> EJERCICIO PROPUESTO: Devuelve copiado al pie de la letra el texto sobre El brujo de Autlán, todo lo que va desde "Un tal Francisco" hasta "de Antonio Alatorre.".

> FRAGMENTO ELEGIDO:
__________

(Minatitlán, Veracruz, 1965). En 2021, el Fondo Editorial Universidad Autónoma de Querétaro publicó su poemario más reciente, Función de Mandelbrot.
Un tal Francisco de Cárdenas, preso por bigamia en las cárceles secretas de la Inquisición de México, declaró ante el tribunal que oyó decir que un hombre de Autlán era brujo. Tal es la sencilla anécdota que detona El brujo de Autlán, de Antonio Alatorre.
El paratexto, concepto acuñado por Gerard Genette para cifrar el espacio que rodea el texto (su contexto, aunque no con el sentido de circunstancias externas que la crítica tradicionalmente da al término), y cuyo conjunto comprende títulos, subtítulos, prólogos o dedicatorias —entre otras partes de una obra «fuera del texto»—, es crucial en esta dirección de lectura; de ahí que las reseñas que recibió la publicación, acatando las trazas del autor —en el prólogo la designa «un pedacito de microhistoria», además de que la dedica a Luis González y González, a quien alude como el «santo patrono mayor» de esa disciplina—, sopesaran el opúsculo como «microhistoria», ya fuera para juzgarlo con amabilidad no exenta de condescendencia,[1] o bien para precisar a qué afluente de esa corriente pertenecía.[2] Y aunque tal ponderación sigue fielmente las señales del camino, lo cierto es que durante el curso se diseminan otros indicios que insinúan el verdadero carácter de la obra; indicios acaso menos visibles, al modo de esas migajas con que se marcan las sendas por sitios veleidosos:
Así como hay en el mundo muchos personajes en busca de autor, así en un archivo hay documentos en busca no sólo de un historiador que los aproveche, sino también —sobre todo, diría yo— de simples lectores que los disfruten.[3]
En la segunda parte, el rastro se acentúa:
Quienes hayan leído las páginas anteriores no lo habrán hecho, pues, como especialistas en estudios históricos, sino como simples lectores, esos que leen por leer, pudiendo hacer alguna otra cosa. Todo ser humano es aficionado a los cuentos.[4]
Y añade:
Quienes hayan llegado hasta aquí —quizá no muchos, quizá uno solo— estarán de acuerdo conmigo en que han leído un cuento, una pequeña novela picaresca.[5]
Como suele ocurrir precisamente en los cuentos, la llave que abre los secretos de las recámaras cuelga a la vista sin que nadie repare en su presencia. De ahí que los eruditos reseñistas se decantaran por la primera senda, la de la microhistoria, sin reparar en que el propio autor indicaba con burlona reticencia la clave de lectura. Para la adecuada recepción hermenéutica, propongo seguir esas guijas textuales y leer El brujo de Autlán como un relato eminentemente literario, aunque no fictivo.

__________

> LÍNEAS DE DATOS:
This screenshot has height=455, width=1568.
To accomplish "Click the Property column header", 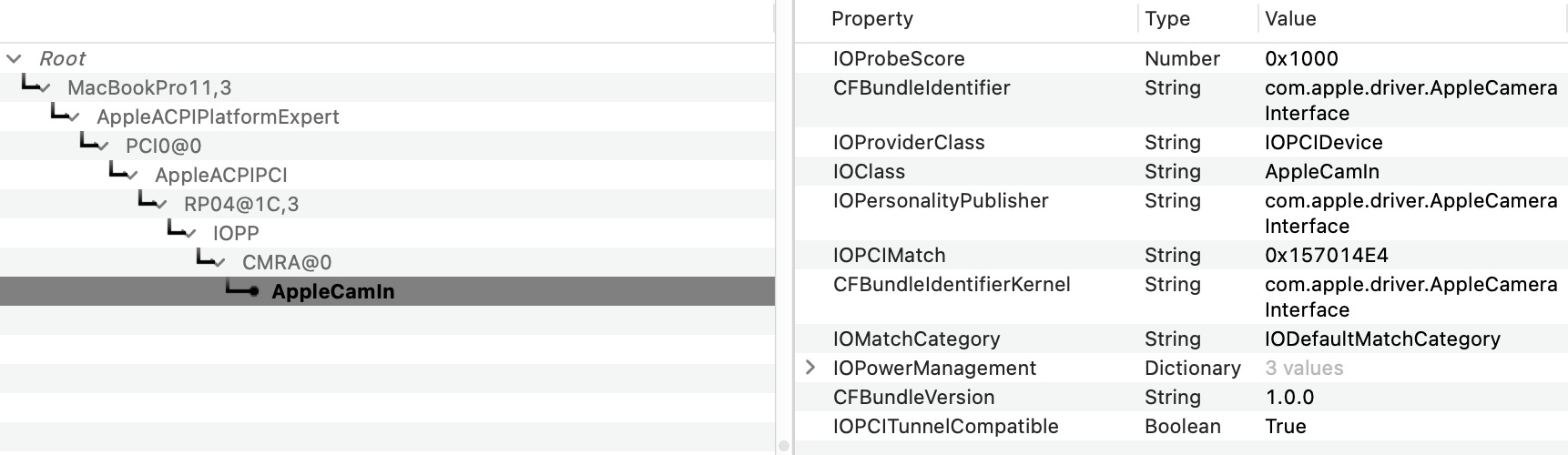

__________

> RESPUESTA CORRECTA:
Un tal Francisco de Cárdenas, preso por bigamia en las cárceles secretas de la Inquisición de México, declaró ante el tribunal que oyó decir que un hombre de Autlán era brujo. Tal es la sencilla anécdota que detona El brujo de Autlán, de Antonio Alatorre.